-- Document excerpt --
# # # # # # #
The study, he said, found that people who were unvaccinated but were living in a highly vaccinated community were less likely to get the measles than people who were actually vaccinated but living in a highly unvaccinated community.
"That's the more dangerous situation we're in right now," Offit explained, "sure, some of us are vaccinated, but our society as a whole isn't yet immunized."
Molly Schuman, a registered nurse in Madison, Wisconsin, has been vaccinated. But she isn't rushing to return to a pre-pandemic way of life.
"My husband and my daughter aren't vaccinated yet, and it's likely going to be some time before they are," she said. "I imagine my life's going to stay pretty much as it has the last year until more people get their shots."
Ethan Hazzard-Watkins is a counselor and recently received his vaccination in Brattleboro, Vermont. He said he started to cry after he got his first dose because of how momentous the occasion felt. When he left the clinic and went back outside, however, he said it seemed anticlimactic. The second dose left him feeling similarly.
"It hasn't changed much for me," he said. "Work is still remote. I still wear my mask and avoid contact with those outside my household. I think things will feel normal when I can hug my parents, and sing and dance to live music, and play soccer with my friends. But we're not there yet."
# # # # # # #
-- Data provided --
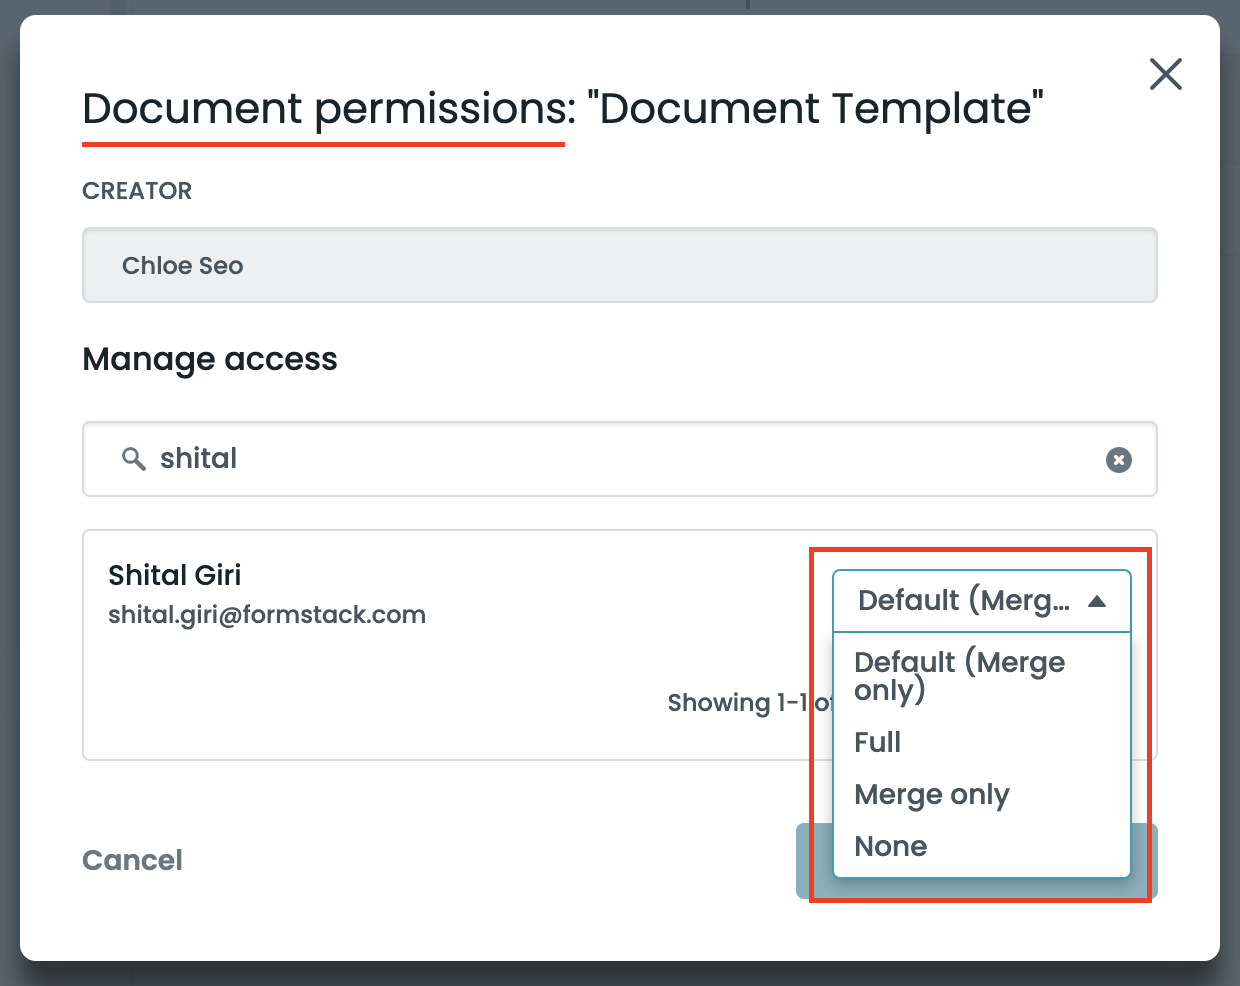Focus the Manage access search field
Image resolution: width=1240 pixels, height=986 pixels.
620,459
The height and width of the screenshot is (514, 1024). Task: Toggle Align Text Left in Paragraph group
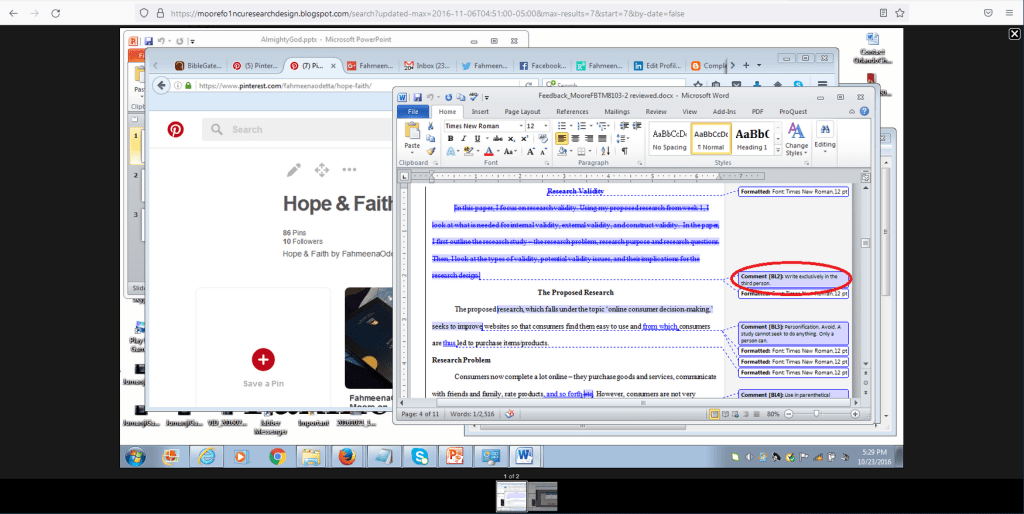563,139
# # # # # # #
-- Problems and tasks --
A - In the vaccination article, in what city and state is Molly Schuman a registered nurse?
B - Return the part of the vaccination article starting at "The study, he" and ending at "highly unvaccinated community.".
C - Take the vaccination article further from the point where it stops.

-- Answers for each item --
A - Madison, Wisconsin.

B -
The study, he said, found that people who were unvaccinated but were living in a highly vaccinated community were less likely to get the measles than people who were actually vaccinated but living in a highly unvaccinated community.

C -
Hope on the horizon
Among Americans eager to return to their pre-pandemic lives, some have expressed frustration that the vaccine doesn't allow them to do so more quickly.
New Orleans-based health care communications consultant Mariana Rodrigues worries the lack of an immediate reward for being vaccinated could discourage some people from getting the shots.
"When you ask people why they want to get vaccinated, it's usually because they want to see their family and friends," she said. "If you tell a grandparent that after getting both vaccines they still can't hug their grandchild, it may take away some of the motivation to get vaccinated in the first place."
Dr. Offit said it's the question he hears most frequently: can I see my family members once I'm vaccinated?
"My general answer is yes," he said, "there's risk, of course, but you've mitigated most of it by getting those most vulnerable family members their vaccine. It's better if all family members are vaccinated, but if Grandma is - and everyone else is being careful and wearing masks - I think that's OK until everyone gets their vaccinations."
Returning to a semblance of pre-COVID normal might be taking longer than many Americans hoped, but, as more people see friends and family members getting inoculated, some sense that the overall trend is moving in a positive and hopeful direction.
"Little things are changing," said Susan Graber, a music teacher from Huntington, New York, who recently received her second vaccination dose. "A student sneezed in my direction and I was able to not have a mini panic attack. That was nice. I even went to the mall. I wore my mask, of course, but I was there and it felt nice."
Hanna Bridges-Curry is a nursing student in New Orleans. Despite having received her vaccine, she and her fiance recently made the decision to postpone their November wedding because they weren't sure if it would be safe to have a larger group together by then.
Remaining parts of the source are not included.